LeGuin has published two more Earthsea books since. In them, power is mysterious. It doesn't always come, like a dog, to somebody's call. The series keeps shifting and changing, as the writer does.

It's true that Lyra and Will, of Pullman's His Dark Materials trilogy, are fated heroes in the worst way, with everybody seeing prophecies in them and chasing them. But through The Golden Compass (1995), The Subtle Knife (1997), and The Amber Spyglass (2000), we're told again and again that if the two children come to know in advance the importance of their choices, they will fail. They are fighting in the dark. And so is the reader, who must forge through very bleak times with Lyra, an apparent orphan from a parallel world--18th century Oxford--and Will, a refugee from modern-day Oxford.

Pullman is one of the few writers I know of in any genre who can fully convince the reader that the protagonists will falter. And the stakes here are cosmic: what happens to the dead; who rules heaven and earth; whether humans strive to know their world and themselves, or follow strict commandments; how much the reader will allow her cosmologies to be overturned and dismantled. Thank heaven for the talking bears (in armor), ageless witches, angels decent and nasty, sucking ghosties, and harpies. These characters, too, make choices that shape the outcome of the story.

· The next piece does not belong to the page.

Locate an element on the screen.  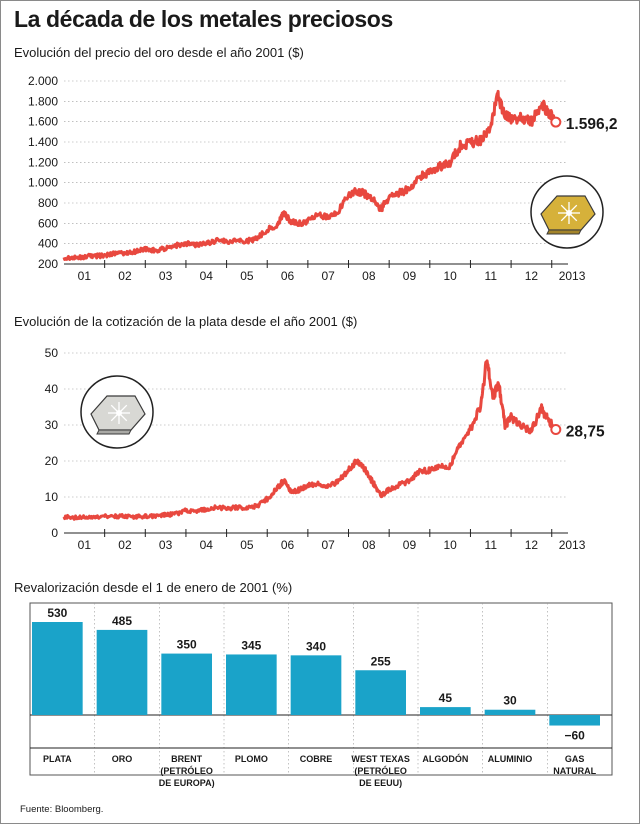
bar-value-label: 485 is located at coordinates (122, 621).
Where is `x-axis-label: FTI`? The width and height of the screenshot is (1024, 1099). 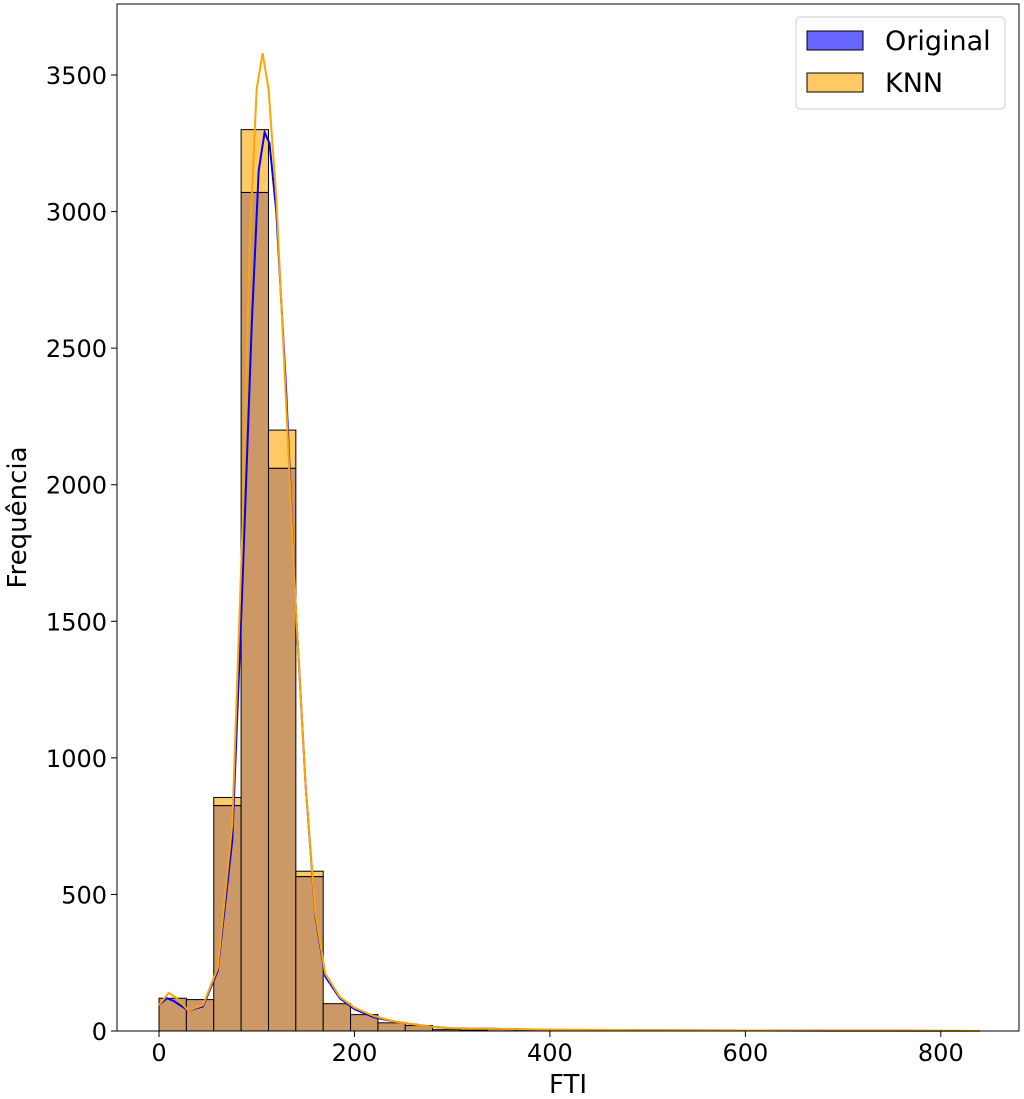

Lyra and Will's journey is to a new Eden, but the real battle is over who controls "dust"--tiny magic sprinkles that you could clumsily label as self-consciousness, spirit, soul. "Dust loves matter," one scientist observes. She may as well have said, "Dust matters." Or, "Matter dusts." Dust to dust goes matter, and in between we tell stories. Some stories are magic. They go to the border places: twilight and dawn; adolescence and middle age and old age. All the spaces between safety where we are trying to become greater than our present selves. Diana Wynne Jones argues that, in adult fiction, writers are discouraged to mix science fiction with fantasy, witches with physics. But mixing is magic. Let down your foul categories (in books, politics, friendship). Cross the barriers. Listen.